Prior to coming to the Bar, Malcolm worked for human rights organisations such as Human Rights Watch and Amnesty International as Russia/Belarus researcher in London, New York and Moscow. He helped uncover serious human rights violations on both sides during the second armed conflict in Chechnya and has published a number of reports on the dictatorship in Belarus.
Malcolm is Direct Access qualified.
Malcolm has acted and advised in cases from:
Australia, Austria, Albania, Azerbaijan, the Bahamas, Belgium, Bulgaria, Brazil, Cambodia, Canada, Croatia, Czech Republic, Denmark, Estonia, Finland, France, Germany, Greece, Hungary, India, Ireland, Italy, Latvia, Lithuania, the Netherlands, Norway, Poland, Portugal, Romania, Russia, Rwanda, Slovakia, Slovenia, South Africa, Spain, Sweden, Switzerland, Turkey, Ukraine, the UAE and the USA.

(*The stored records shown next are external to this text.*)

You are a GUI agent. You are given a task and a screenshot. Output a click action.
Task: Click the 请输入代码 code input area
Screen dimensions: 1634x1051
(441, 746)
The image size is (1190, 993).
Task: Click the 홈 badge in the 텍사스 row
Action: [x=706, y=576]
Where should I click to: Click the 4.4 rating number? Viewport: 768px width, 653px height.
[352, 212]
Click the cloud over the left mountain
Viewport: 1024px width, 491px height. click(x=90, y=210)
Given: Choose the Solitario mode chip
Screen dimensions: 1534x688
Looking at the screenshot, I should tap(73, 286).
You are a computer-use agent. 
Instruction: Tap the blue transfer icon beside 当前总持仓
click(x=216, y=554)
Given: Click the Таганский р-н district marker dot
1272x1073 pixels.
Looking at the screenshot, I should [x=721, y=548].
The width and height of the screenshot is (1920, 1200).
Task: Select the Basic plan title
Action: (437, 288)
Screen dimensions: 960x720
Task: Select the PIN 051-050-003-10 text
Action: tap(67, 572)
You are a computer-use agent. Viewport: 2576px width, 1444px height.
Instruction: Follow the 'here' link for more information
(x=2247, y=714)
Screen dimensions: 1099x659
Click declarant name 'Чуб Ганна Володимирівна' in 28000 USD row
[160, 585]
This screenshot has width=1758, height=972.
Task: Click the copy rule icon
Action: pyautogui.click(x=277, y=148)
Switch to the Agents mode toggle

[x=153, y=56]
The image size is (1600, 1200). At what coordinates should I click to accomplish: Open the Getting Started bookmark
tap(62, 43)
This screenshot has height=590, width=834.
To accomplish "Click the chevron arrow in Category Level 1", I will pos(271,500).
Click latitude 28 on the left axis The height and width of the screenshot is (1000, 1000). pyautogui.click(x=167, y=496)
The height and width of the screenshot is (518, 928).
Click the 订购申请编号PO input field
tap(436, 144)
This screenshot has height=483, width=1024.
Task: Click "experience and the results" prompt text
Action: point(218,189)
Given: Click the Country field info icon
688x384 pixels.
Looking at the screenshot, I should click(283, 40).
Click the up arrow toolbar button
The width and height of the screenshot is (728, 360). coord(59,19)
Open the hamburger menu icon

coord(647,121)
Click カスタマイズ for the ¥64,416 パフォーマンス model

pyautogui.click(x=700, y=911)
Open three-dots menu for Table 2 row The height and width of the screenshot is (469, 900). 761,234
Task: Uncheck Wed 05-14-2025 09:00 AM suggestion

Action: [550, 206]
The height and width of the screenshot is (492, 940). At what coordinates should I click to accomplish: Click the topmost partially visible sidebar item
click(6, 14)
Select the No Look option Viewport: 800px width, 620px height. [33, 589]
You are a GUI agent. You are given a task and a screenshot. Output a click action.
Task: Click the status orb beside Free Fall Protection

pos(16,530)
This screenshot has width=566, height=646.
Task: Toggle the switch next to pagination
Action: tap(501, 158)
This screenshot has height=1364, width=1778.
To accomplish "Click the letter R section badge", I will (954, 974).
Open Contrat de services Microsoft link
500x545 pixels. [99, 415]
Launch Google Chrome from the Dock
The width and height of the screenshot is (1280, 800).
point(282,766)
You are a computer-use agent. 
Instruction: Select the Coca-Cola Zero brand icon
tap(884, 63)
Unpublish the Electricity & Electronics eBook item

BA (Hons) Modern Languages (Russian and English)
LL.M. International Human Rights Law
Lawyer Rankings(Leading Juniors)Ranked: Tier 1
Doughty Street Chambers is the ‘pre-eminent set in this area‘, with ‘excellent silks and juniors at all levels‘. Representing individual victims backed by non-profit organisation Reprieve, deputy head of chambers Tim Moloney KC and Megan Hirst successfully appealed against the decision of the ICC Pre-Trial Chamber to refuse the prosecutor permission to investigate war crimes and crimes against humanity arising from the Afghan conflict. In extradition work, Peter Caldwell, Malcolm Hawkes and Amelia Nice have a strong defence practice in this area, with deep knowledge of the political and human rights issues in Russia and the former Soviet Union. Nice appeared in Russia v Zmikhnovskiy, a widely reported extradition case involving allegations of a £40m fraud, with arguments concerning whether the Russian prosecution was being used as a way to persecute the individual based on his connections to a former Russian defence minister.